**The task:** Set down each record below exactly as it stands. Pictures are not part of the copy.

Stored data:
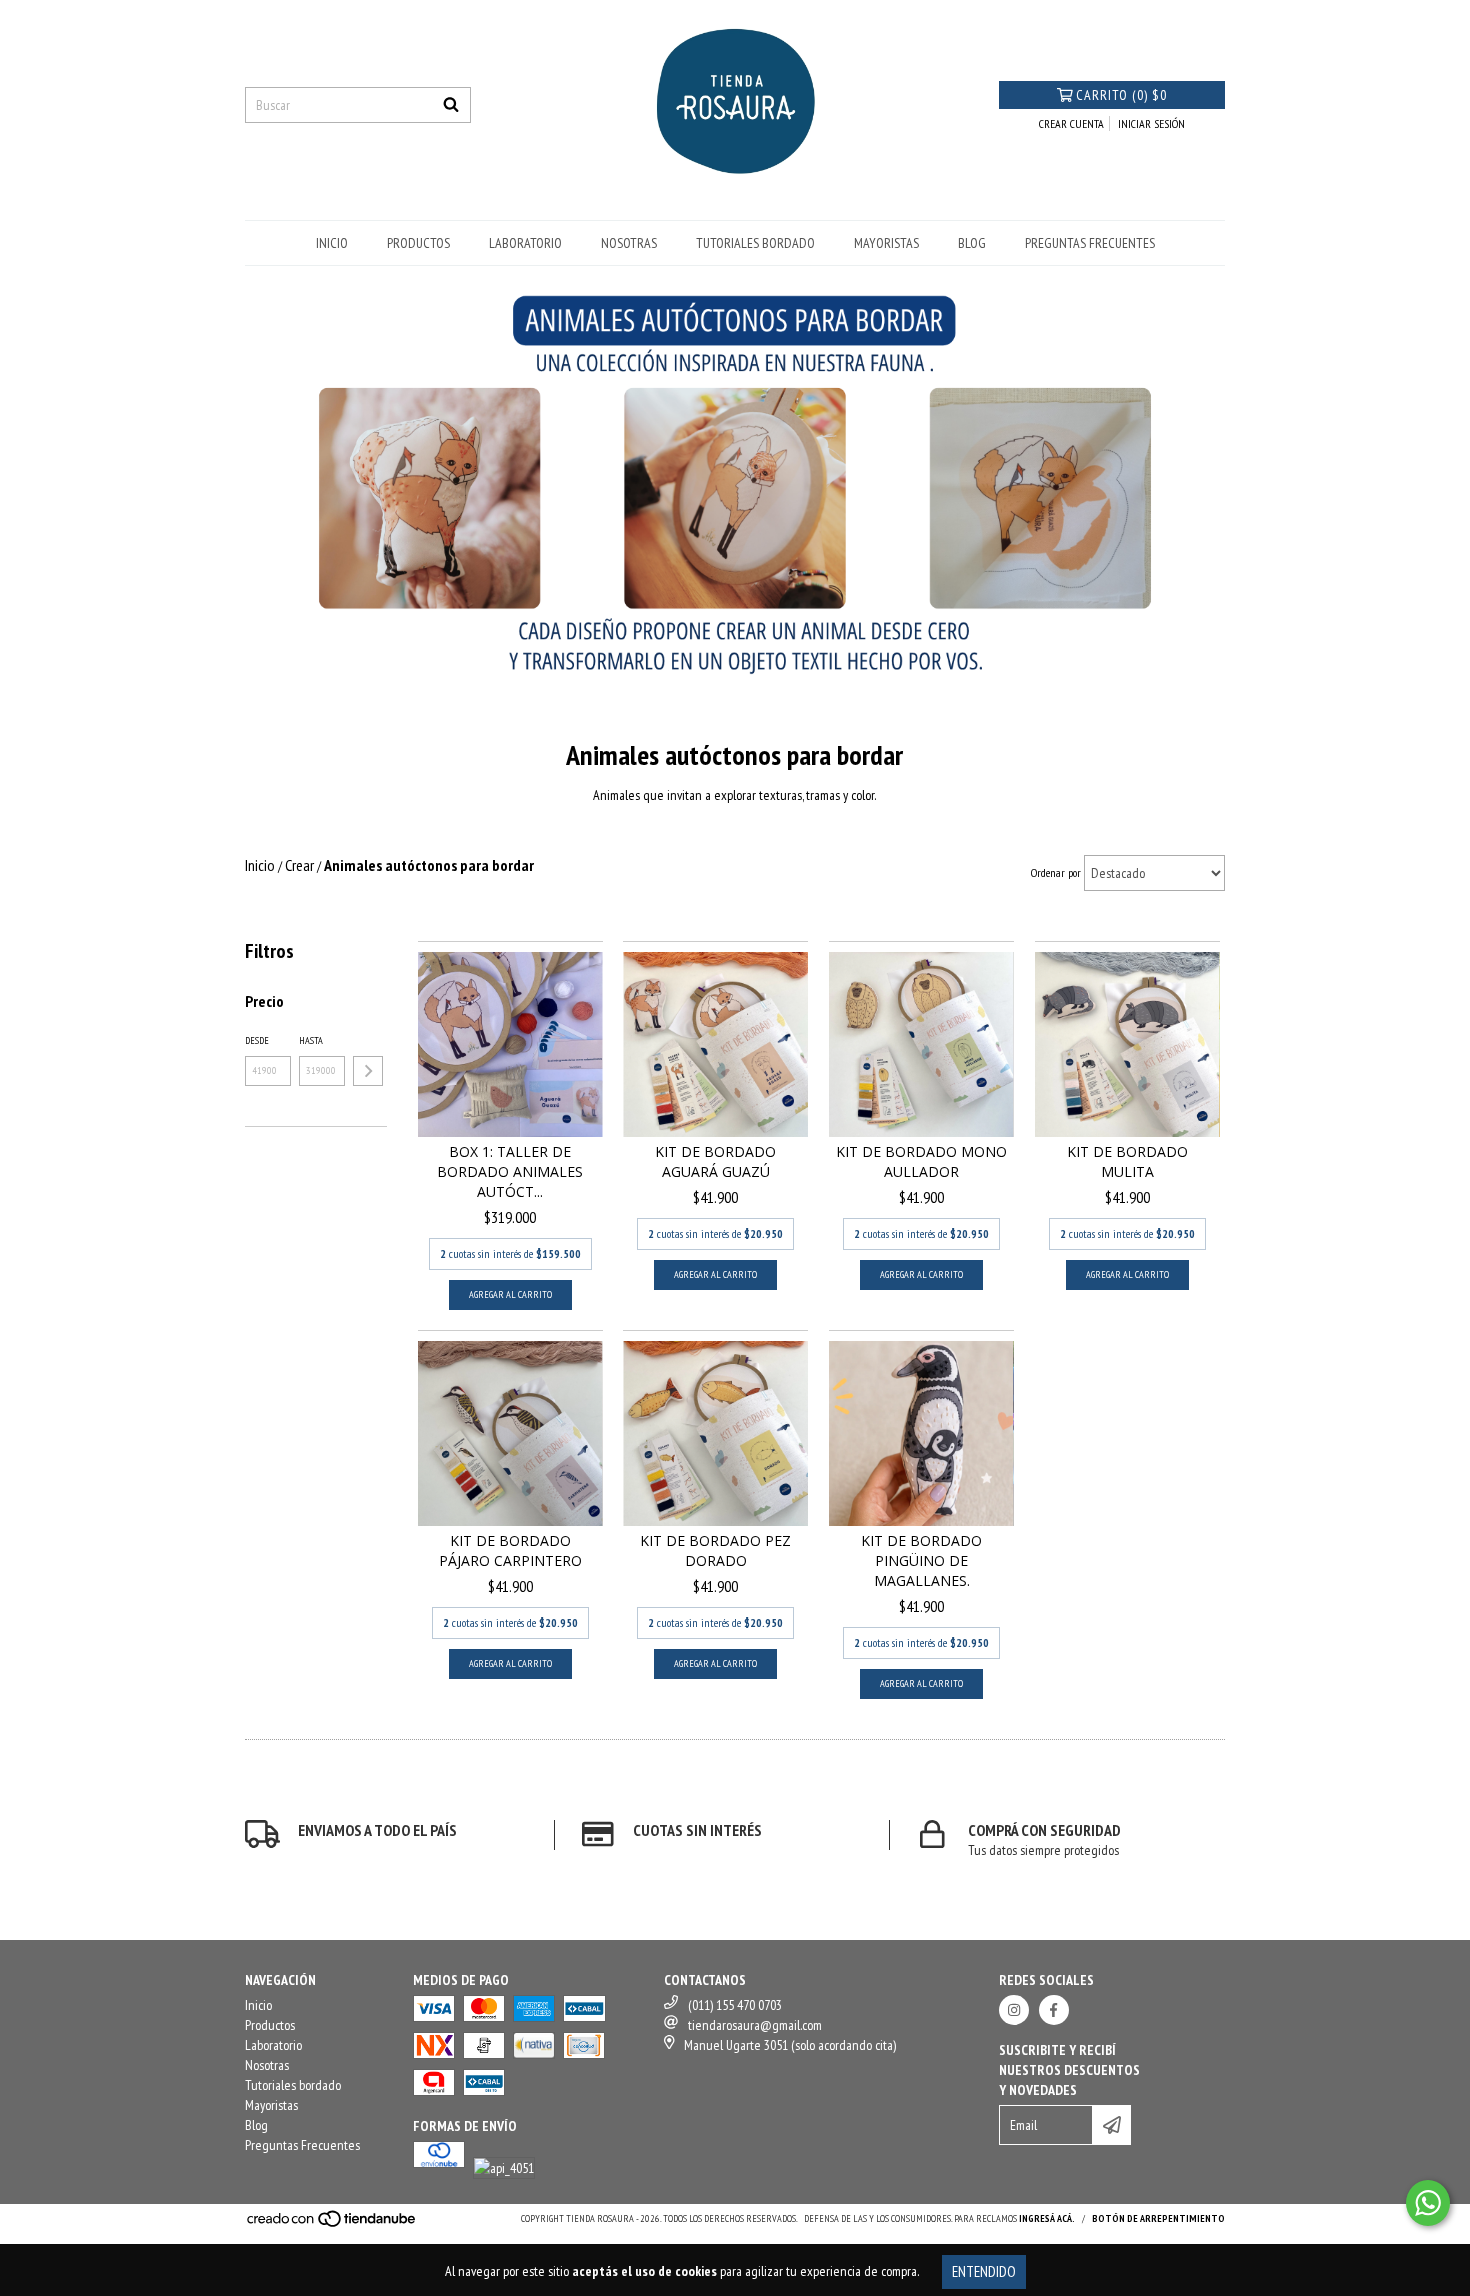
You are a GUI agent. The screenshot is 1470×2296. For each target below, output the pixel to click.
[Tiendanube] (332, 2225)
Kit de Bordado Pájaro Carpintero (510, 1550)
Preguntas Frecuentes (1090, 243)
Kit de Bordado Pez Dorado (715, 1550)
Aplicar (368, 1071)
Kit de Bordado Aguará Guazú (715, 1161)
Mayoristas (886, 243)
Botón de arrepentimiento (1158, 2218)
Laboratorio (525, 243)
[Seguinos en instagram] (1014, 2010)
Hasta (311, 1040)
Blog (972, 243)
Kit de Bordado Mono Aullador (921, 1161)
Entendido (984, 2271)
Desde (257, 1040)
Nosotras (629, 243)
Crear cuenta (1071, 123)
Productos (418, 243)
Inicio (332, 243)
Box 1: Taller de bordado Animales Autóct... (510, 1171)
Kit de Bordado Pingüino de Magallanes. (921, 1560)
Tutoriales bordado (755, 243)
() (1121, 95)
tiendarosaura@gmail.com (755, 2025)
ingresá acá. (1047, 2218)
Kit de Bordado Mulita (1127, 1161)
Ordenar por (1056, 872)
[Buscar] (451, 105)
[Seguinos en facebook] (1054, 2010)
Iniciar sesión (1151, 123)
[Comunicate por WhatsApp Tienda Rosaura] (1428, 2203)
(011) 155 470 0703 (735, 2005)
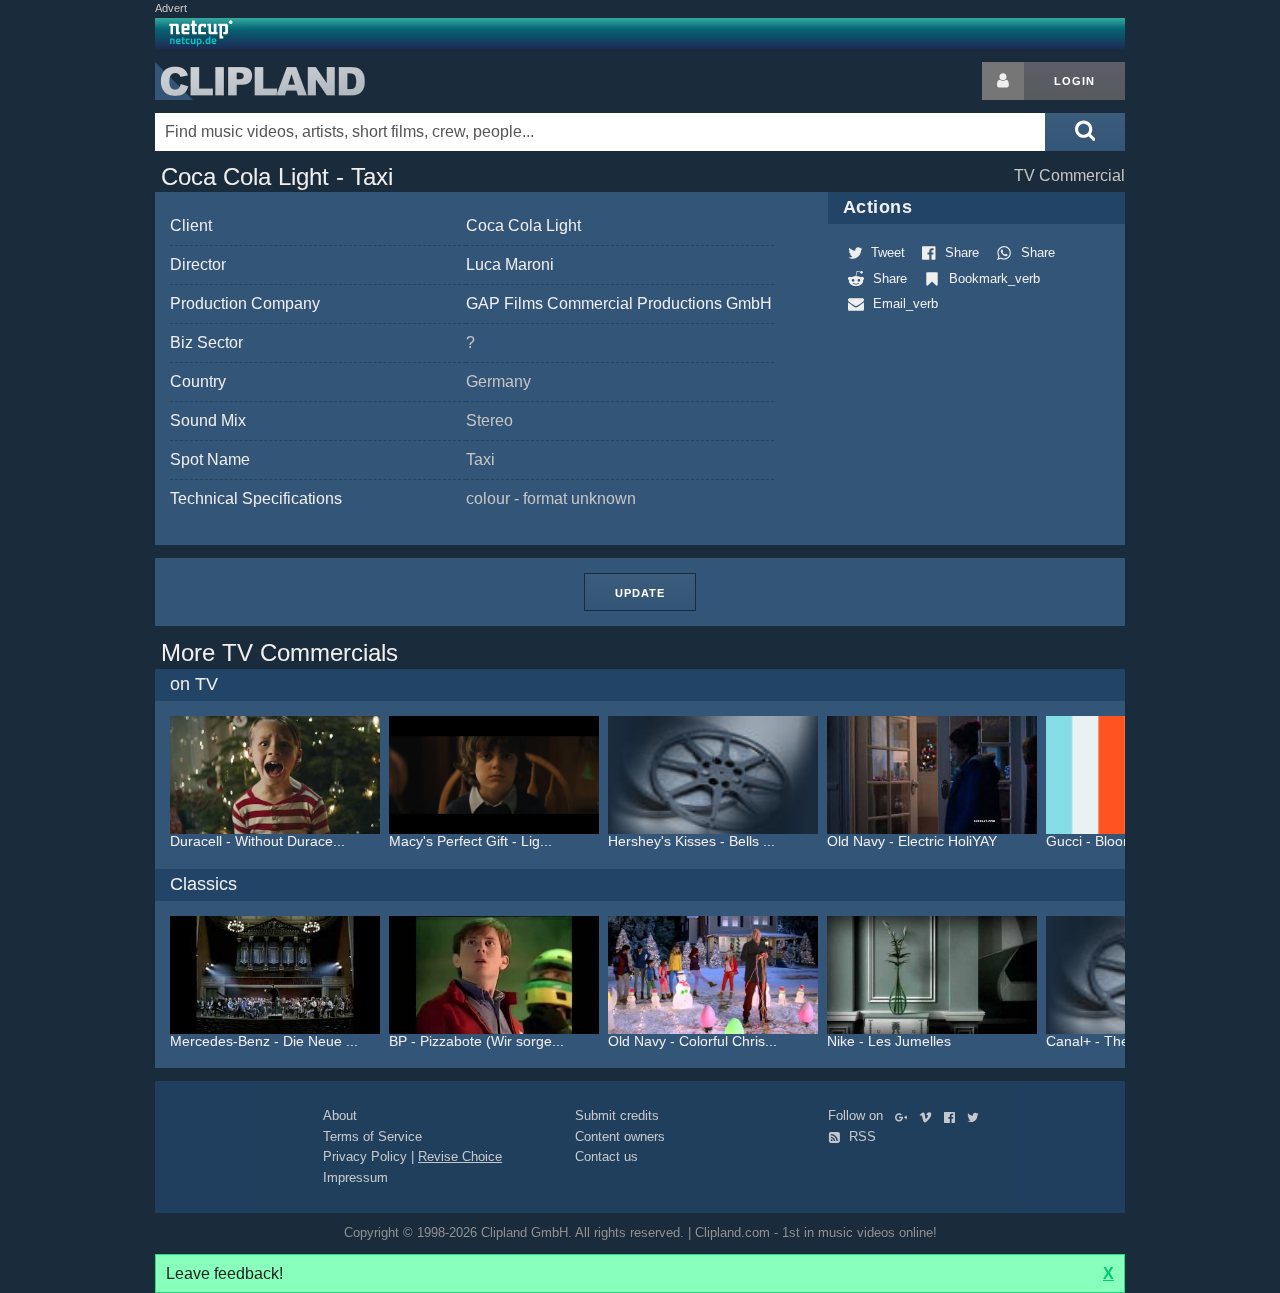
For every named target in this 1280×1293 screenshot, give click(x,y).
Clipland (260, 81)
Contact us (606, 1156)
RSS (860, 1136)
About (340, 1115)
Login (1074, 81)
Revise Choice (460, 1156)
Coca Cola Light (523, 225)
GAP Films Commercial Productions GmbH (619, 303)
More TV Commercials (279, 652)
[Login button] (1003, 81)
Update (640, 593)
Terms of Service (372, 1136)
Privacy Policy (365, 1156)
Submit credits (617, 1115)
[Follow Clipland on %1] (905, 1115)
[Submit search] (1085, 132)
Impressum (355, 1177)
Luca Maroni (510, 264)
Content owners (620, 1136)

**Output of the task:**
You are a GUI agent. The screenshot is 1470×2296. For each target below, output the pixel to click.
[Tiendanube] (332, 2225)
Kit de Bordado Pájaro Carpintero (510, 1550)
Preguntas Frecuentes (1090, 243)
Kit de Bordado Pez Dorado (715, 1550)
Aplicar (368, 1071)
Kit de Bordado Aguará Guazú (715, 1161)
Mayoristas (886, 243)
Botón de arrepentimiento (1158, 2218)
Laboratorio (525, 243)
[Seguinos en instagram] (1014, 2010)
Hasta (311, 1040)
Blog (972, 243)
Kit de Bordado Mono Aullador (921, 1161)
Entendido (984, 2271)
Desde (257, 1040)
Nosotras (629, 243)
Crear cuenta (1071, 123)
Productos (418, 243)
Inicio (332, 243)
Box 1: Taller de bordado Animales Autóct... (510, 1171)
Kit de Bordado Pingüino de Magallanes. (921, 1560)
Tutoriales bordado (755, 243)
() (1121, 95)
tiendarosaura@gmail.com (755, 2025)
ingresá acá. (1047, 2218)
Kit de Bordado Mulita (1127, 1161)
Ordenar por (1056, 872)
[Buscar] (451, 105)
[Seguinos en facebook] (1054, 2010)
Iniciar sesión (1151, 123)
[Comunicate por WhatsApp Tienda Rosaura] (1428, 2203)
(011) 155 470 0703 (735, 2005)
For every named target in this 1280×1293 screenshot, give click(x,y).
Clipland (260, 81)
Contact us (606, 1156)
RSS (860, 1136)
About (340, 1115)
Login (1074, 81)
Revise Choice (460, 1156)
Coca Cola Light (523, 225)
GAP Films Commercial Productions GmbH (619, 303)
More TV Commercials (279, 652)
[Login button] (1003, 81)
Update (640, 593)
Terms of Service (372, 1136)
Privacy Policy (365, 1156)
Submit credits (617, 1115)
[Follow Clipland on %1] (905, 1115)
[Submit search] (1085, 132)
Impressum (355, 1177)
Luca Maroni (510, 264)
Content owners (620, 1136)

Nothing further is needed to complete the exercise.